二クラス・ルーマンの出発点と、「システム理論」

  • ルーマンは、ある外在的批判(「批判の根拠は?」)を展開。――「理性を批判する理性」という自己飲み込み構造は? 「権威主義的パーソナリティ」というが、「反権威主義という権威主義」もある。 批判は、みんなが思うほどたやすいものではない。 ▼「参加者が合意すればそれが批判の根拠になるのか」 「民主的に決定されたことはいいことなのか」など、すべてひっくり返した。
  • 行政学(出自はウェーバー)は、価値命題(「〜すべきである」)を出すのが仕事。 ▼方法二元論:「価値命題(べき)と事実命題(である)を区別せよ」。 社会学マックス・ウェーバー(新カント派):「社会科学は価値命題を出してはいけない」。 これでは、べき論はできない。
    • ルーマン:「いや、行政学は生き残れる(べき論は続けられる)」――べき論の根拠は、《システム合理性》。 要は、いかにして「べき論」を導出し、これを人々に納得させるか。 そこで「システム」という概念が要求される。
    • 価値命題を正当化するために、システムという概念を後から持ってきた。


  • ルーマンの2つの出発点:
    • (1)「批判理論(critical theory)の批判根拠は存在していない」
    • (2)「社会科学は、システム合理性をベースに、いくらでも価値命題を出せる」


  • 1980年前後、「オートポイエティック・ターン」

 ニクラス・ルーマンの社会システム論は、「オートポイエティック・ターン」といって、社会の構成要素が人や行為だと捉えられてきた社会学の従来の思考伝統に対し、社会の構成要素を「コミュニケーション」とする視点の転換を行っています。 ルーマンは、社会システムとはコミュニケーションがコミュニケーションを生み出す自己創出的(オートポイエティック)なシステムとして捉えているわけです。

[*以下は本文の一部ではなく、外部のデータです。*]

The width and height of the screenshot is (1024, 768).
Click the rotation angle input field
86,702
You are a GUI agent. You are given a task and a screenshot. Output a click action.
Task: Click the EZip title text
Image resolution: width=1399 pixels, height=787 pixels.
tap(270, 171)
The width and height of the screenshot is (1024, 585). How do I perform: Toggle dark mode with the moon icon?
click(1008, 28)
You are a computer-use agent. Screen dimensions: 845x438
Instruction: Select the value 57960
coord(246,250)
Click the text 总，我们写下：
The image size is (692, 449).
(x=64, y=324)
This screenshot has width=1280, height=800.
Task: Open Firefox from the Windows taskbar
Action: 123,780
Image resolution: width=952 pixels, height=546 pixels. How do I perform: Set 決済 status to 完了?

  • ルーマンは、1977年に書かれた『宗教の機能』までが実りあるもの。 それ以後はすべて無意味。 「わかりきっていることを書いているだけ」。 ▼それまでの著作には、システム理論という枠組みに基づいた findings があった(政治・宗教などについて)。 『情熱としての愛―親密さのコード化』以降、そういう「発見」が少なくなってゆく。
    • 80年代後半、ルーマン来日時、宮台氏が会議内で質問:「あなたの枠組みはこことここが矛盾している。一般的とされる枠組みは日本には当てはまらない」云々。 それへのルーマンの答え:「私の議論は、演繹的な体系ではなく、帰納的でもない。 単にヒューリスティック(heuristic)である(発見ツールにすぎない)」。 ▼会議がシラケる原因となった。 しかし宮台氏にとっては個人的に大きな経験だった。 「ルーマンの議論が貧しくなっていくのに符合している」


  • 1993年10月刊行『サブカルチャー神話解体』最後の章(p.288-290):*1
    • Q:「システム理論とはどういう方法ですか?」
    • A:「敏感な人間をますます敏感にするツール。 多くの社会科学的なフィールドワークは、人を鈍感にしがち。 システム理論はそういうものではない。 システム理論に依拠すれば有効な発見が出てくるということはない。 鈍感な人間が関わってもしょうがない。 敏感な人間が読めば、自分が発見したことの意味や関連が明らかになるし、発見を通じてさらなる発見へと自分の思考を導いていくことができる。 発見ツール」。 ▼あの本では、膨大な情報のリソースに実りがあって、その価値を最大限生かしたのがシステム理論、ということ。
  • ルーマンが出てくる文脈を知っている者としては、「システム理論を内在的に理解すれば頭がよくなる」という理解には賛同できない。






*1:以下は書籍からの引用ではなく、宮台氏の口頭での説明を要約した。